I have a problem in the theory of homotopy which I have just started learning. The question states:
If we have a function
$$
f:\mathbb{S}^1\rightarrow \mathbb{S}^1 \;\;\; \text{s.t} \;\;\;\text{$f$ is not homotopic to the identity map}
$$
then at some point $x \in \mathbb{S}^1$, $f(x)=-x$.
To try and prove this I tried to use the contrapositive and tried to show that if $f(x)\neq -x \;\;\forall x \in \mathbb{S}^1 $ then $f$ must be homotopic to the identity. However I constructed the homotopy
$$
H(x,t) = x+tf(x)-tx
$$
which seems to be continuos and satisfy the necessary conditions, but I cannot see where to use the assumption, or how this homotopy breaks down in the case $f(x)=-x$.
Any hints or answers appreciated, thanks!
Best Answer
Okay, so using the hint provided by @Zarrax, I think I have a solution.

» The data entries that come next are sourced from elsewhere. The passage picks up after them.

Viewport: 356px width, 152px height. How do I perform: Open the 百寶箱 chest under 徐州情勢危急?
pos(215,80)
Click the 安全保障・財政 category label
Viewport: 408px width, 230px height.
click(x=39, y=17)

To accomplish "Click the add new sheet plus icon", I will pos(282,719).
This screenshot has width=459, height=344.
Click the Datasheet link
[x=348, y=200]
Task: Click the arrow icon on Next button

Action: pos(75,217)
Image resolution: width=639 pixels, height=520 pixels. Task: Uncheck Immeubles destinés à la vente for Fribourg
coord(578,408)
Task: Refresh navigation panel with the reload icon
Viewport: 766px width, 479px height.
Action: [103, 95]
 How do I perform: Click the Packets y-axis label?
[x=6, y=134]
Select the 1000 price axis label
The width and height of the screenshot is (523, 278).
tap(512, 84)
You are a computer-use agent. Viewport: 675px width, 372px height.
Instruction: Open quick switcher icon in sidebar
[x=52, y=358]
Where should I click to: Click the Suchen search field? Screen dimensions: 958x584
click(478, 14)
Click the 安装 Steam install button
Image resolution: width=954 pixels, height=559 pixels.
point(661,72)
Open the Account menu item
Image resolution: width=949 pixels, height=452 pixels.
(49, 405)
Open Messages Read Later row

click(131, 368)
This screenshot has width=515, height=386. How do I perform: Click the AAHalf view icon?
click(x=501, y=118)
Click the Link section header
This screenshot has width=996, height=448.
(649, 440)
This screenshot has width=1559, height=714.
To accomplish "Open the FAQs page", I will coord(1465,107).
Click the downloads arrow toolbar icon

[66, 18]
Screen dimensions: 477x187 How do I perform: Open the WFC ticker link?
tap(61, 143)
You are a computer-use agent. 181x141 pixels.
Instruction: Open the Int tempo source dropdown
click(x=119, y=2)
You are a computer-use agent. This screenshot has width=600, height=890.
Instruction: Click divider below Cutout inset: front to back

The problem with my homotopy was that its image was not actually a subset of $\mathbb{S}^1$. In other words, for H to be a homotopy, its norm should always be 1 so that for every $(x,t)$ we are still in the unit circle. I then altered by homotopy by normalising it:
$$ H(x,t) = \frac{x+tf(x)-tx}{||x+tf(x)-tx||} $$ Now the vector has norm 1 at all times but we still have:
$$ H(x,0) = \frac{x}{||x||} = x\;\;\;\;\;H(x,1) = \frac{f(x)}{||f(x)||}=f(x) $$
However to show that this is a homotopy, we need to show it in continuous and thus that the denominator is never 0:
Suppose that it is, then $x-tf(x)-tx=0$. This can be rearranged to give $$ \frac{t-1}{t} = \frac{f(x)}{x} $$ By taking norms we can see, $$ \frac{|t-1|}{|t|}=\frac{|f(x)|}{|x|}=1 $$
We then have to consider two cases:
$\frac{t-1}{t}=1$ which is of course impossible
$\frac{t-1}{t} =-1$ which then implies $\frac{f(x)}{x}$=-1 and thus $f(x)=-x$ which we assumed to be false.
As a result, we have found a homotopy and proved the contrapositive.